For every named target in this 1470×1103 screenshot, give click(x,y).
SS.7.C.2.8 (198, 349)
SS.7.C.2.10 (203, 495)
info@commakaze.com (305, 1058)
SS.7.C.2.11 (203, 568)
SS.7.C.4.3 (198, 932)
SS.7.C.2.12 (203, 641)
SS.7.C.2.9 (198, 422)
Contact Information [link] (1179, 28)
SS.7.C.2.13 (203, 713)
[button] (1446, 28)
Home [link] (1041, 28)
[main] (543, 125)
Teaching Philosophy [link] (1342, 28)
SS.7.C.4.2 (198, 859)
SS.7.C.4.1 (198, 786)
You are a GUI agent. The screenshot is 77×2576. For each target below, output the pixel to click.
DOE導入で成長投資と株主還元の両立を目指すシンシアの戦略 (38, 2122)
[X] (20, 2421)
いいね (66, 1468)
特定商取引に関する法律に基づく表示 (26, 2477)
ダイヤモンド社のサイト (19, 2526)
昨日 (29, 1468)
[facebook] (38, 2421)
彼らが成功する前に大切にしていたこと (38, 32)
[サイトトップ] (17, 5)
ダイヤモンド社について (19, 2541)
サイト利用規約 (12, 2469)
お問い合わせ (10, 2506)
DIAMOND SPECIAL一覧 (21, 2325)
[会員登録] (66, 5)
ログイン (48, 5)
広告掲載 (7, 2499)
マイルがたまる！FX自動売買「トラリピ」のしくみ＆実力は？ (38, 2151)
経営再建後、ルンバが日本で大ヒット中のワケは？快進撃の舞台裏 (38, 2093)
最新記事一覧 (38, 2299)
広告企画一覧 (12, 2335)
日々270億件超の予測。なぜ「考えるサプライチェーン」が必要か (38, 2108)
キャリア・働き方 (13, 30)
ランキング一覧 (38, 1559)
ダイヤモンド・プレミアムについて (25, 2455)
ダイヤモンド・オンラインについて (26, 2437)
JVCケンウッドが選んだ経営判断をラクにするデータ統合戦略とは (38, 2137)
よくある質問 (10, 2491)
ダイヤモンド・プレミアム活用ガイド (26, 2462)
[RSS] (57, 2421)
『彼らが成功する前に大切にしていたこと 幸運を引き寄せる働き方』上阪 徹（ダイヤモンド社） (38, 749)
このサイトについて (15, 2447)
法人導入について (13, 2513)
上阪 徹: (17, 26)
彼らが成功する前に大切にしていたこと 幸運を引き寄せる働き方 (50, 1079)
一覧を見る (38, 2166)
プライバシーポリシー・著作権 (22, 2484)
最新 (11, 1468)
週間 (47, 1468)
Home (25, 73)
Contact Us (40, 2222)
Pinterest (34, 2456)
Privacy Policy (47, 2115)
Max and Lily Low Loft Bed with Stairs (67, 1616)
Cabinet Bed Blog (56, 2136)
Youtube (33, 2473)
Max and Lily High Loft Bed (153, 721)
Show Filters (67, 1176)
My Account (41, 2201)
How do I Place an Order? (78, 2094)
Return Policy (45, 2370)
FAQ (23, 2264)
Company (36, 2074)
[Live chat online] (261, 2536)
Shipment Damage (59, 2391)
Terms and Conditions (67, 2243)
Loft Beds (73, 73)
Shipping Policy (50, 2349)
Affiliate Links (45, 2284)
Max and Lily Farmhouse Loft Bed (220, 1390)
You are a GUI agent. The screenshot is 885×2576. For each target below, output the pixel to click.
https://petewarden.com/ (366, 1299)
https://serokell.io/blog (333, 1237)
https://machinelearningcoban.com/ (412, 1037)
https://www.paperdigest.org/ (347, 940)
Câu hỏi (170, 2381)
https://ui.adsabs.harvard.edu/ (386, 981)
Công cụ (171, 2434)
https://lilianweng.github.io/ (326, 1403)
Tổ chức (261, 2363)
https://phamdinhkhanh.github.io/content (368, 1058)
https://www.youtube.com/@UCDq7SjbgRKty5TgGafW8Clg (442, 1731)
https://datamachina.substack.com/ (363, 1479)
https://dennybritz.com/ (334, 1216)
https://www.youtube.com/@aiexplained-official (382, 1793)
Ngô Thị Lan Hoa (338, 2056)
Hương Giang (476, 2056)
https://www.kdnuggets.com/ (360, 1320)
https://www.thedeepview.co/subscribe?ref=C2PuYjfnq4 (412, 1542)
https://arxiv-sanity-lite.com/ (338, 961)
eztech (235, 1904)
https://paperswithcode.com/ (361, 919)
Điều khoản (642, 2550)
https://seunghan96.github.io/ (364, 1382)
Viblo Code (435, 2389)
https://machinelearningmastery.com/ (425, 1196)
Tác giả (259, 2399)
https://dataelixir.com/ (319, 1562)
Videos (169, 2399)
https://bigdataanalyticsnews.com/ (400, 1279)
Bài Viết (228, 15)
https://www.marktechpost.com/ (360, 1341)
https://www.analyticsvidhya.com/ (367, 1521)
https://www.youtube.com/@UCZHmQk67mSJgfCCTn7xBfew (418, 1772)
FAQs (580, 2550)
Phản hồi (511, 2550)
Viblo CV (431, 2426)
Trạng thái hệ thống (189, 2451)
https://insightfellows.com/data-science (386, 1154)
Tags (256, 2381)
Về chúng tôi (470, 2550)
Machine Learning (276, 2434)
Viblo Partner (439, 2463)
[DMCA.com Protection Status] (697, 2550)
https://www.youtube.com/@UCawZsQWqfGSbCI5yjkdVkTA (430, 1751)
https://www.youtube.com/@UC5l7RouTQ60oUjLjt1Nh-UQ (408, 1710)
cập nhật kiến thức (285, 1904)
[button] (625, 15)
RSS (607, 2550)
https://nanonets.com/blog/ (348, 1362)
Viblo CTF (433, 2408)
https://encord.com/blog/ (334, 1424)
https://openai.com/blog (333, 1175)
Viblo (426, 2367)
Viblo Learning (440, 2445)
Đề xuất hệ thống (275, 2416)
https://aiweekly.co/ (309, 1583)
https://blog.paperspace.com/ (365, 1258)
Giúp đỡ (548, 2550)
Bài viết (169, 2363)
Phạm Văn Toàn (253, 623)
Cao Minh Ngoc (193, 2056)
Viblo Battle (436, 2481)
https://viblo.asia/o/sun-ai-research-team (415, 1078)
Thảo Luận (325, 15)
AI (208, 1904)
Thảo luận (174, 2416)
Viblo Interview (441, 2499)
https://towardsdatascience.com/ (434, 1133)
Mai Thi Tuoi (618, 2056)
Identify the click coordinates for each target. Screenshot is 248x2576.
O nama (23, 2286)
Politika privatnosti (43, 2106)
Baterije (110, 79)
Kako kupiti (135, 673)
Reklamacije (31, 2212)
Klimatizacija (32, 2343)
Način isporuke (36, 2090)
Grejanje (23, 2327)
============================================================
| Task objective |
Go back to the listing above and please repeat it exactly.

| Result of this task |
For every named target in this 1470×1103 screenshot, give click(x,y).
SS.7.C.2.8 (198, 349)
SS.7.C.2.10 (203, 495)
info@commakaze.com (305, 1058)
SS.7.C.2.11 (203, 568)
SS.7.C.4.3 (198, 932)
SS.7.C.2.12 (203, 641)
SS.7.C.2.9 (198, 422)
Contact Information [link] (1179, 28)
SS.7.C.2.13 (203, 713)
[button] (1446, 28)
Home [link] (1041, 28)
[main] (543, 125)
Teaching Philosophy [link] (1342, 28)
SS.7.C.4.2 (198, 859)
SS.7.C.4.1 (198, 786)
You are a GUI agent. The screenshot is 77×2576. For each target below, output the pixel to click.
DOE導入で成長投資と株主還元の両立を目指すシンシアの戦略 (38, 2122)
[X] (20, 2421)
いいね (66, 1468)
特定商取引に関する法律に基づく表示 (26, 2477)
ダイヤモンド社のサイト (19, 2526)
昨日 (29, 1468)
[facebook] (38, 2421)
彼らが成功する前に大切にしていたこと (38, 32)
[サイトトップ] (17, 5)
ダイヤモンド社について (19, 2541)
サイト利用規約 (12, 2469)
お問い合わせ (10, 2506)
DIAMOND SPECIAL一覧 (21, 2325)
[会員登録] (66, 5)
ログイン (48, 5)
広告掲載 (7, 2499)
マイルがたまる！FX自動売買「トラリピ」のしくみ＆実力は？ (38, 2151)
経営再建後、ルンバが日本で大ヒット中のワケは？快進撃の舞台裏 (38, 2093)
最新記事一覧 (38, 2299)
広告企画一覧 (12, 2335)
日々270億件超の予測。なぜ「考えるサプライチェーン」が必要か (38, 2108)
キャリア・働き方 (13, 30)
ランキング一覧 (38, 1559)
ダイヤモンド・プレミアムについて (25, 2455)
ダイヤモンド・オンラインについて (26, 2437)
JVCケンウッドが選んだ経営判断をラクにするデータ統合戦略とは (38, 2137)
よくある質問 (10, 2491)
ダイヤモンド・プレミアム活用ガイド (26, 2462)
[RSS] (57, 2421)
『彼らが成功する前に大切にしていたこと 幸運を引き寄せる働き方』上阪 徹（ダイヤモンド社） (38, 749)
このサイトについて (15, 2447)
法人導入について (13, 2513)
上阪 徹: (17, 26)
彼らが成功する前に大切にしていたこと 幸運を引き寄せる働き方 (50, 1079)
一覧を見る (38, 2166)
プライバシーポリシー・著作権 (22, 2484)
最新 (11, 1468)
週間 (47, 1468)
Home (25, 73)
Contact Us (40, 2222)
Pinterest (34, 2456)
Privacy Policy (47, 2115)
Max and Lily Low Loft Bed with Stairs (67, 1616)
Cabinet Bed Blog (56, 2136)
Youtube (33, 2473)
Max and Lily High Loft Bed (153, 721)
Show Filters (67, 1176)
My Account (41, 2201)
How do I Place an Order? (78, 2094)
Return Policy (45, 2370)
FAQ (23, 2264)
Company (36, 2074)
[Live chat online] (261, 2536)
Shipment Damage (59, 2391)
Terms and Conditions (67, 2243)
Loft Beds (73, 73)
Shipping Policy (50, 2349)
Affiliate Links (45, 2284)
Max and Lily Farmhouse Loft Bed (220, 1390)
You are a GUI agent. The screenshot is 885×2576. For each target below, output the pixel to click.
https://petewarden.com/ (366, 1299)
https://serokell.io/blog (333, 1237)
https://machinelearningcoban.com/ (412, 1037)
https://www.paperdigest.org/ (347, 940)
Câu hỏi (170, 2381)
https://ui.adsabs.harvard.edu/ (386, 981)
Công cụ (171, 2434)
https://lilianweng.github.io/ (326, 1403)
Tổ chức (261, 2363)
https://phamdinhkhanh.github.io/content (368, 1058)
https://www.youtube.com/@UCDq7SjbgRKty5TgGafW8Clg (442, 1731)
https://datamachina.substack.com/ (363, 1479)
https://dennybritz.com/ (334, 1216)
https://www.youtube.com/@aiexplained-official (382, 1793)
Ngô Thị Lan Hoa (338, 2056)
Hương Giang (476, 2056)
https://www.kdnuggets.com/ (360, 1320)
https://www.thedeepview.co/subscribe?ref=C2PuYjfnq4 (412, 1542)
https://arxiv-sanity-lite.com/ (338, 961)
eztech (235, 1904)
https://paperswithcode.com/ (361, 919)
Điều khoản (642, 2550)
https://seunghan96.github.io/ (364, 1382)
Viblo Code (435, 2389)
https://machinelearningmastery.com/ (425, 1196)
Tác giả (259, 2399)
https://dataelixir.com/ (319, 1562)
Videos (169, 2399)
https://bigdataanalyticsnews.com/ (400, 1279)
Bài Viết (228, 15)
https://www.marktechpost.com/ (360, 1341)
https://www.analyticsvidhya.com/ (367, 1521)
https://www.youtube.com/@UCZHmQk67mSJgfCCTn7xBfew (418, 1772)
FAQs (580, 2550)
Phản hồi (511, 2550)
Viblo CV (431, 2426)
Trạng thái hệ thống (189, 2451)
https://insightfellows.com/data-science (386, 1154)
Tags (256, 2381)
Về chúng tôi (470, 2550)
Machine Learning (276, 2434)
Viblo Partner (439, 2463)
[DMCA.com Protection Status] (697, 2550)
https://www.youtube.com/@UCawZsQWqfGSbCI5yjkdVkTA (430, 1751)
https://www.youtube.com/@UC5l7RouTQ60oUjLjt1Nh-UQ (408, 1710)
cập nhật kiến thức (285, 1904)
[button] (625, 15)
RSS (607, 2550)
https://nanonets.com/blog/ (348, 1362)
Viblo CTF (433, 2408)
https://encord.com/blog/ (334, 1424)
https://openai.com/blog (333, 1175)
Viblo (426, 2367)
Viblo Learning (440, 2445)
Đề xuất hệ thống (275, 2416)
https://aiweekly.co/ (309, 1583)
https://blog.paperspace.com/ (365, 1258)
Giúp đỡ (548, 2550)
Bài viết (169, 2363)
Phạm Văn Toàn (253, 623)
Cao Minh Ngoc (193, 2056)
Viblo Battle (436, 2481)
https://viblo.asia/o/sun-ai-research-team (415, 1078)
Thảo Luận (325, 15)
AI (208, 1904)
Thảo luận (174, 2416)
Viblo Interview (441, 2499)
https://towardsdatascience.com/ (434, 1133)
Mai Thi Tuoi (618, 2056)
Identify the click coordinates for each target. Screenshot is 248x2576.
O nama (23, 2286)
Politika privatnosti (43, 2106)
Baterije (110, 79)
Kako kupiti (135, 673)
Reklamacije (31, 2212)
Klimatizacija (32, 2343)
Način isporuke (36, 2090)
Grejanje (23, 2327)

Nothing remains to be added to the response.